La norma “ridurrà l’esposizione agli PFAS per circa 100 milioni di persone, preverrà migliaia di morti e ridurrà decine di migliaia di malattie gravi”, spiega la Casa Bianca in una nota. L’esposizione ai forever chemicals – sostanze chimiche quasi impossibili da biodegradare, che tendono ad accumularsi nell’ambiente e nelle catene trofiche – è stata collegata da decine di studi all’insorgere di tumori, a ripercussioni su fegato e cuore, a danni al sistema immunitario e a problemi nello sviluppo di feti, neonati e bambini.
La presenza degli PFAS nell’acqua potabile è un problema di dimensioni considerevoli negli Stati Uniti. Alcuni studi hanno stimato che l’inquinamento da forever chemicals possa riguardare circa 2.800 siti in tutto il paese, ma l’area esposta è molto più ampia proprio perché l’inquinamento colpisce l’acqua potabile distribuita nell’infrastruttura idrica.
Uno studio che risale al 2020 calcolava che 200 milioni di americani potrebbero essere esposti quotidianamente agli PFAS, quasi 1/3 della popolazione totale. L’EPA – l’agenzia federale per la protezione ambientale – sostiene che gli acquedotti contaminati da livelli di PFAS pericolosi sono tra il 6 e il 10% del totale nazionale, che conta su 66mila sistemi idrici distinti.
Cosa ha deciso Washington sull’inquinamento da PFAS?
Le nuove regole sull’inquinamento da PFAS introducono limiti stringenti ma solo per alcune sostanze.

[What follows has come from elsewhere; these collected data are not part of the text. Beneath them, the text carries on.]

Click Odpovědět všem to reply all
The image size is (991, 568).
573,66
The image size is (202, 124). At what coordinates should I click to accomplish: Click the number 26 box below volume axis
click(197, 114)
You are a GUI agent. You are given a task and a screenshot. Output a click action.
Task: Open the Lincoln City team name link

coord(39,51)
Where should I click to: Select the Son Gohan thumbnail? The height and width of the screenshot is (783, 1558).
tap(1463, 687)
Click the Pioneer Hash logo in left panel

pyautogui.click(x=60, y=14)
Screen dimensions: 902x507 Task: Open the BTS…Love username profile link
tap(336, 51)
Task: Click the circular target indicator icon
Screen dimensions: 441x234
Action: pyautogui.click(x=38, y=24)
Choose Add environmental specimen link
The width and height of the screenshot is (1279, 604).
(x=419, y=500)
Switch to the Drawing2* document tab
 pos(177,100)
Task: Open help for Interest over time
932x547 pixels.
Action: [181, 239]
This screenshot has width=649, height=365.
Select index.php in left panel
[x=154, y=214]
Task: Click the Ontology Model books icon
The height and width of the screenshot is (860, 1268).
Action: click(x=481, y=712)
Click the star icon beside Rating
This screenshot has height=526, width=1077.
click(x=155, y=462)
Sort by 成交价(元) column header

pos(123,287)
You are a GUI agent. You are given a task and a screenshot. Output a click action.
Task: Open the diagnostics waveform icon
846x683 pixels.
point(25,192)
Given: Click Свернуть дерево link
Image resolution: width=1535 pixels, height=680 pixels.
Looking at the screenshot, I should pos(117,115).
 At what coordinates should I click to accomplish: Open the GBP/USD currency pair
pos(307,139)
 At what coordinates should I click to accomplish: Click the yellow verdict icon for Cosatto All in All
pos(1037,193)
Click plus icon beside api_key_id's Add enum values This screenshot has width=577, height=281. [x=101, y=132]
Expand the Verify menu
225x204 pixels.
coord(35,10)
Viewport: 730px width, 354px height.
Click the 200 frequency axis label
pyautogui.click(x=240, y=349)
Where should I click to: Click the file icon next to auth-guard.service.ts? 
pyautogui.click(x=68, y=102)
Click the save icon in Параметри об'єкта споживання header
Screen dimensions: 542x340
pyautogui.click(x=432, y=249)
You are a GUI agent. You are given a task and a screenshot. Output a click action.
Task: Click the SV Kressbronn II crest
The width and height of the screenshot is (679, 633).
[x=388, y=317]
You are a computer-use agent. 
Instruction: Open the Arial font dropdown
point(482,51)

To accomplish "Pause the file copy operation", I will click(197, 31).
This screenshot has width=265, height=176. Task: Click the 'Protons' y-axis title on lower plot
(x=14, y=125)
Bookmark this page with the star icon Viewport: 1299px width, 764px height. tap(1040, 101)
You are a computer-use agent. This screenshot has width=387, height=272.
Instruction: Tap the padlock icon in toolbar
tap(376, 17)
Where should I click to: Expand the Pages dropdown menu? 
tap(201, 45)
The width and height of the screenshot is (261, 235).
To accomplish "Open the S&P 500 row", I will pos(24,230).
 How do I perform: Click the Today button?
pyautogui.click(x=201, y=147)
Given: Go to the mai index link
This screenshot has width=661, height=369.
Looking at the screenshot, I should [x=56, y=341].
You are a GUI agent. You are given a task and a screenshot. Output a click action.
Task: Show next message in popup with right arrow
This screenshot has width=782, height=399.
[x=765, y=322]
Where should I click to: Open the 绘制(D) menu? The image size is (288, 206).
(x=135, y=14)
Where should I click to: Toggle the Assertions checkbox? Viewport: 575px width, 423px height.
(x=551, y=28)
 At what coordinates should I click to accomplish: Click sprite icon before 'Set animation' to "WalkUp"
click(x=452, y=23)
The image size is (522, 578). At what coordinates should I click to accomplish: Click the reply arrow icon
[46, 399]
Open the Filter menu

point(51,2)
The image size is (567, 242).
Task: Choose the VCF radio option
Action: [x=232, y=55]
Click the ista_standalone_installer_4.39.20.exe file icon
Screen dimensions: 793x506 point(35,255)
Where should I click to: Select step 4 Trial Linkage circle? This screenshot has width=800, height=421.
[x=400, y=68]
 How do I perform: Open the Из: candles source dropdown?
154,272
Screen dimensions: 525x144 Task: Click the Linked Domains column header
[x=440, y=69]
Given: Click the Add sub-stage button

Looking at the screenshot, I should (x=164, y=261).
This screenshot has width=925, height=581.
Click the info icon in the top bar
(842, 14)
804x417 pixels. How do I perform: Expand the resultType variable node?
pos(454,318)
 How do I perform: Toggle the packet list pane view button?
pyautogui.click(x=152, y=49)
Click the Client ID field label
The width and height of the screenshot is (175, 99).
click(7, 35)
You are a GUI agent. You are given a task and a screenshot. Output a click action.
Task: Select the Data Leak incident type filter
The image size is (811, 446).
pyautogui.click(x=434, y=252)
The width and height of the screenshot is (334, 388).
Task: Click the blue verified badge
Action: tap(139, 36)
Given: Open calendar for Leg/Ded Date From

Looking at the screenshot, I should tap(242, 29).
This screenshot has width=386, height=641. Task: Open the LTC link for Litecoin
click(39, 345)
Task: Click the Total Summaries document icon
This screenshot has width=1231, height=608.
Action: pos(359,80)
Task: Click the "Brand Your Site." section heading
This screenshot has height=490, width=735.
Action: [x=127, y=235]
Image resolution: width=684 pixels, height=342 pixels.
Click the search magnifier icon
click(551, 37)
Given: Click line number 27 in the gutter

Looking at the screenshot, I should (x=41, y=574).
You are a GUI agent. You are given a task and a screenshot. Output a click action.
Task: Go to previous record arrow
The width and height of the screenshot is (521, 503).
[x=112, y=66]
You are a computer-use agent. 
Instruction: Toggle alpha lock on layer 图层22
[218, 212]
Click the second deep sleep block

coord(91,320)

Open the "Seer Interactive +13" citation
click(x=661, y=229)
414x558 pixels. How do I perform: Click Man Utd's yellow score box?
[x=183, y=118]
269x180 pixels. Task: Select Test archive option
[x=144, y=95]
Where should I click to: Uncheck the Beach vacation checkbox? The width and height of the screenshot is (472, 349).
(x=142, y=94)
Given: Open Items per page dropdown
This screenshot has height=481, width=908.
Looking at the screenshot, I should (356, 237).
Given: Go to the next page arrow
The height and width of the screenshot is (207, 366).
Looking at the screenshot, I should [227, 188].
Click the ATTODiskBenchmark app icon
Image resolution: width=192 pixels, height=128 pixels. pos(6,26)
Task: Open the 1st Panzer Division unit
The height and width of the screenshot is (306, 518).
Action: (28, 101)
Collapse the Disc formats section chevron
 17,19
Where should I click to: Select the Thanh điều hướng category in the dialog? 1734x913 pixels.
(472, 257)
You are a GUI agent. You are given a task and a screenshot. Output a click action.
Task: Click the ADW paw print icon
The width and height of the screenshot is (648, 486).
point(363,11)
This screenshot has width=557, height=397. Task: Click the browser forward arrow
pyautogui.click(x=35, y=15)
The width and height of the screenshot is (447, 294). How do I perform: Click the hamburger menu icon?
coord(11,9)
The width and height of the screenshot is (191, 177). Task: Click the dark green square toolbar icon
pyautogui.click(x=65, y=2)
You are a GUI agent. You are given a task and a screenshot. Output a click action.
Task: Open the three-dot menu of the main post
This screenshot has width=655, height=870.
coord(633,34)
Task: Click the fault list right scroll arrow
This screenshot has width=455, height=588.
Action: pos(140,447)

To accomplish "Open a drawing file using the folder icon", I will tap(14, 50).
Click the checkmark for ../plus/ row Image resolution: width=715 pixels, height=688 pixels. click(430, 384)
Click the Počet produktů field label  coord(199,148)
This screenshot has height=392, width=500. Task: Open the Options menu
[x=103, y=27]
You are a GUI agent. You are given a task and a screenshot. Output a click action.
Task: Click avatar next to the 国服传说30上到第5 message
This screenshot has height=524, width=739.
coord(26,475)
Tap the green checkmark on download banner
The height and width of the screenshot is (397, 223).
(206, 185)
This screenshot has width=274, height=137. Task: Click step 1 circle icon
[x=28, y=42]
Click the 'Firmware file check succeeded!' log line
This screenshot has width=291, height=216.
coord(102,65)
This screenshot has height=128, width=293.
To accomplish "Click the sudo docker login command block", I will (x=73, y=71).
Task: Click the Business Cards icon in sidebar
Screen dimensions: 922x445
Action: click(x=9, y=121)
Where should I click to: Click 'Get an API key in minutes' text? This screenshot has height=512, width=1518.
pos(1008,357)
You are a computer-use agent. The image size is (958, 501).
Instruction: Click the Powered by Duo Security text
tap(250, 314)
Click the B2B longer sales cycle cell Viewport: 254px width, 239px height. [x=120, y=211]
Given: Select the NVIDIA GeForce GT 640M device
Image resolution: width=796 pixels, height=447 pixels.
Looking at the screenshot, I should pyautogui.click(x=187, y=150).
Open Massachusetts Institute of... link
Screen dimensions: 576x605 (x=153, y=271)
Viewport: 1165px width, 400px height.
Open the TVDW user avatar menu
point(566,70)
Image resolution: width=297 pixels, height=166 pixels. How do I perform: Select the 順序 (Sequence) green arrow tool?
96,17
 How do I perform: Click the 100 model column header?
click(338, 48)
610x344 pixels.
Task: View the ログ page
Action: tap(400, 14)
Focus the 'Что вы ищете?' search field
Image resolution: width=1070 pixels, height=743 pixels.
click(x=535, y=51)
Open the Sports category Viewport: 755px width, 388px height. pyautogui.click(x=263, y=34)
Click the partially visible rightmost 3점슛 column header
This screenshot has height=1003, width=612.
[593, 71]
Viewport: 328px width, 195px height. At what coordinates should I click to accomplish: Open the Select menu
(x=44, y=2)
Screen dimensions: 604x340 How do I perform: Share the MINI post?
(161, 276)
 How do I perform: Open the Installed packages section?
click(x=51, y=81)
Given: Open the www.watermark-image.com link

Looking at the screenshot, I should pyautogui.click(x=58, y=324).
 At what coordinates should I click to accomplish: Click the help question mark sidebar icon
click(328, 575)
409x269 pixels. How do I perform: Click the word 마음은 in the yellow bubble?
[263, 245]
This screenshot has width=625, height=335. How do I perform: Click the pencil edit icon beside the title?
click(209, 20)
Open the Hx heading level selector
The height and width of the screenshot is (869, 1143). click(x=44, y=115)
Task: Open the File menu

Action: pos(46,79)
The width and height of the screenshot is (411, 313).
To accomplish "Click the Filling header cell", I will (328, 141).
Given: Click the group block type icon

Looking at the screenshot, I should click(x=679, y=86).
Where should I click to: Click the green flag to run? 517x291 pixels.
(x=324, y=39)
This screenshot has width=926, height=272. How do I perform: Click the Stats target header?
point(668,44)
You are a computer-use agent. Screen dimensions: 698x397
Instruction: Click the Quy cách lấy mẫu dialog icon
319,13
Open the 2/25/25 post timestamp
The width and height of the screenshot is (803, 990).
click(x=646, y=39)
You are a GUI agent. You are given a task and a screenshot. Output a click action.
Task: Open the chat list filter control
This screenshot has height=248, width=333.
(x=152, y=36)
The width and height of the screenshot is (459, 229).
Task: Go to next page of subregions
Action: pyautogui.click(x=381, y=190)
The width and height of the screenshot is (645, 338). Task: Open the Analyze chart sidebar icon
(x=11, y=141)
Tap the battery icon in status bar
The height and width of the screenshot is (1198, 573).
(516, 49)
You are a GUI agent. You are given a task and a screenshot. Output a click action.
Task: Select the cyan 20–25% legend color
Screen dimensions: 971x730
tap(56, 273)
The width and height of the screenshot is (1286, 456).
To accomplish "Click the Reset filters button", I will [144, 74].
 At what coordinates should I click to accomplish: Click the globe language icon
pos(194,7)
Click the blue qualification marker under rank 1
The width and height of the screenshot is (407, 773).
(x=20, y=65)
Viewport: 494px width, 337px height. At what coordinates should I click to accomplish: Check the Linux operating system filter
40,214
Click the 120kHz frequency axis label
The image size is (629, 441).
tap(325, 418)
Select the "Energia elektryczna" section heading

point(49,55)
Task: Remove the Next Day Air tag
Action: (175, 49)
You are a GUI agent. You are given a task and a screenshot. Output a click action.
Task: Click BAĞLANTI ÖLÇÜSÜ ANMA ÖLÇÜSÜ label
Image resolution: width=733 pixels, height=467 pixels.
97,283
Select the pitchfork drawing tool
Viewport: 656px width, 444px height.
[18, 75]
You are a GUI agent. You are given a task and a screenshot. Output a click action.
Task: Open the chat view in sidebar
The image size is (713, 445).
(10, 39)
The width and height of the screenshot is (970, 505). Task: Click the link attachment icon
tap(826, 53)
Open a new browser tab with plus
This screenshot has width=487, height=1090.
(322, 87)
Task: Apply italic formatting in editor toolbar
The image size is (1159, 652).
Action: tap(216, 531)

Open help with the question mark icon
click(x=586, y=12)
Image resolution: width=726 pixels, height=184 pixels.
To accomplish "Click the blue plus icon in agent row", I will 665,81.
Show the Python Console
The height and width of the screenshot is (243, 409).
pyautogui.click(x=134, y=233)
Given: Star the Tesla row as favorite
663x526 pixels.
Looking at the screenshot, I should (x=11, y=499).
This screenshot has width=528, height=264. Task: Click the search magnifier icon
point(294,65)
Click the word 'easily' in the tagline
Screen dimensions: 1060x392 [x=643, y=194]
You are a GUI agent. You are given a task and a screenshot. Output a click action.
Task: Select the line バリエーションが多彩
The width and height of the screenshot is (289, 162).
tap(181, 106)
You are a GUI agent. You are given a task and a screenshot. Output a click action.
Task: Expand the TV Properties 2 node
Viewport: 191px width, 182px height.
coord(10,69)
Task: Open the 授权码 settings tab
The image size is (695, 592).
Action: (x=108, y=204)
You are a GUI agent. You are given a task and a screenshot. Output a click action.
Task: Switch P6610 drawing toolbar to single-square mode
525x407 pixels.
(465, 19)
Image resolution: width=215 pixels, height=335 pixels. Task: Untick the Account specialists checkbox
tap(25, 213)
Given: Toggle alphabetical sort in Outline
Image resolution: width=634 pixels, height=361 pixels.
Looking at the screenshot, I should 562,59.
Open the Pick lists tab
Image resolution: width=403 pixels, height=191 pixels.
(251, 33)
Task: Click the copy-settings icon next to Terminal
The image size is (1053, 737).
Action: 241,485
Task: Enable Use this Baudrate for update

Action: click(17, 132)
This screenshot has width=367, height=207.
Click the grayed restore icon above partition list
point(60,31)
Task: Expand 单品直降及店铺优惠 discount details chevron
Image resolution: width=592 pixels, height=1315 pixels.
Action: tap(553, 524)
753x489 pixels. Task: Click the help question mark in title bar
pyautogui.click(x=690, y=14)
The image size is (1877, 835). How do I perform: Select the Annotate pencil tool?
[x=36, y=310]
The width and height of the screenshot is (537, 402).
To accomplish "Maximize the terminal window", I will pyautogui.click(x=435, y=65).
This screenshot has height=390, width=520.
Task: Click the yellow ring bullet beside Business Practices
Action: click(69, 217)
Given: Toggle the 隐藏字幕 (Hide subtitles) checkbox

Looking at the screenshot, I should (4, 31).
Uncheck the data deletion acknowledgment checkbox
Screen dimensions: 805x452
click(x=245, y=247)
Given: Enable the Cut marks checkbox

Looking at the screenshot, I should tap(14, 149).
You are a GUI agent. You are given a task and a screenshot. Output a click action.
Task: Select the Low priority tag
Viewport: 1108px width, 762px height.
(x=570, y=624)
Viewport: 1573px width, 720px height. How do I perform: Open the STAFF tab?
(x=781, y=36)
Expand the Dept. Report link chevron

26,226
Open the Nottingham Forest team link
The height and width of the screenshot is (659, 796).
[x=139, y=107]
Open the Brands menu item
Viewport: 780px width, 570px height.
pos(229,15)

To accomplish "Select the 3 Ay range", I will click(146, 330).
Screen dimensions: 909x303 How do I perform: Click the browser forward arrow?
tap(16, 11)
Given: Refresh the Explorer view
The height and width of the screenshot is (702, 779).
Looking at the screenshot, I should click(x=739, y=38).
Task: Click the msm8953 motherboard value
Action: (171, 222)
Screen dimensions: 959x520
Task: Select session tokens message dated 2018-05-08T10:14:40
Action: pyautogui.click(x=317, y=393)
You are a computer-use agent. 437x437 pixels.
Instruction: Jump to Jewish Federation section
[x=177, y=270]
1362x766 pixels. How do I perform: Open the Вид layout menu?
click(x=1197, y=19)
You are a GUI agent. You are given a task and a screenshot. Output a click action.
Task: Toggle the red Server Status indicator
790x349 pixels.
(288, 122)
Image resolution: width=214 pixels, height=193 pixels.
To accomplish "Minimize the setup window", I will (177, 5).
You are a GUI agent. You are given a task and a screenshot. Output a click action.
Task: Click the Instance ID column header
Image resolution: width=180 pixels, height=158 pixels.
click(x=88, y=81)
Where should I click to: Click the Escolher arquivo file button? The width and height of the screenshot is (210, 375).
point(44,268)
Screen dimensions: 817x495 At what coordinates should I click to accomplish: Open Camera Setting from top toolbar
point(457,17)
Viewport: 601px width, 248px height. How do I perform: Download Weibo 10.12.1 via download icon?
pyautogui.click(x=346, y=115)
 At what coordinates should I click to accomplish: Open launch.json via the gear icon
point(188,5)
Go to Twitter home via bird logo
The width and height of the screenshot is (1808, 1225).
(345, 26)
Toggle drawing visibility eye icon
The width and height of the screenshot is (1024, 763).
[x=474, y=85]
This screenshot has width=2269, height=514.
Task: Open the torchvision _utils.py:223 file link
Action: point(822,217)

L’EPA ha fissato uno standard per i livelli di cinque PFAS singoli (PFOA, PFOS, PFNA, PFHxS e HFPO-DA) e per i mix di due o più di queste sostanze. Ma i forever chemicals potenzialmente dannosi sono oltre 15.000.
Un altro punto debole del nuovo sistema di regole è che non fa nulla per risolvere il problema alla fonte. Stabilisce solo che le autorità locali avranno 3 anni di tempo per monitorare i livelli di PFAS negli acquedotti presenti sul loro territorio. Se troveranno valori troppo alti dovranno intervenire entro 5 anni.
Manca, invece, qualsiasi intervento sulle fonti di PFAS, cioè sui tantissimi settori industriali che li impiegano per gli usi più diversi, dalle pellicole antiaderenti delle padelle agli imballaggi, dalle vernici ai lucidanti, dalla placcatura dei metalli alla produzione e raffinazione di petrolio, ai materiali ignifughi per l’edilizia, alla produzione di cavi.
C’è poi un ultimo aspetto scivoloso: chi paga per eliminare l’inquinamento da PFAS? La questione non è da poco. Le autorità locali obbligheranno i gestori delle reti idriche a intervenire, i quali si rivarranno sugli utenti finali alzando le bollette. Ma le aree più colpite dai forever chemicals sono spesso quelle dove vivono le fasce di popolazione più vulnerabili dal punto di vista economico. Col rischio di aumentare ancora di più le diseguaglianze sociali ed economiche. Per questi interventi la Casa Bianca ha stanziato subito 1 miliardo di dollari e ha annunciato che potrebbero essere messi a disposizione altri 12 miliardi in futuro.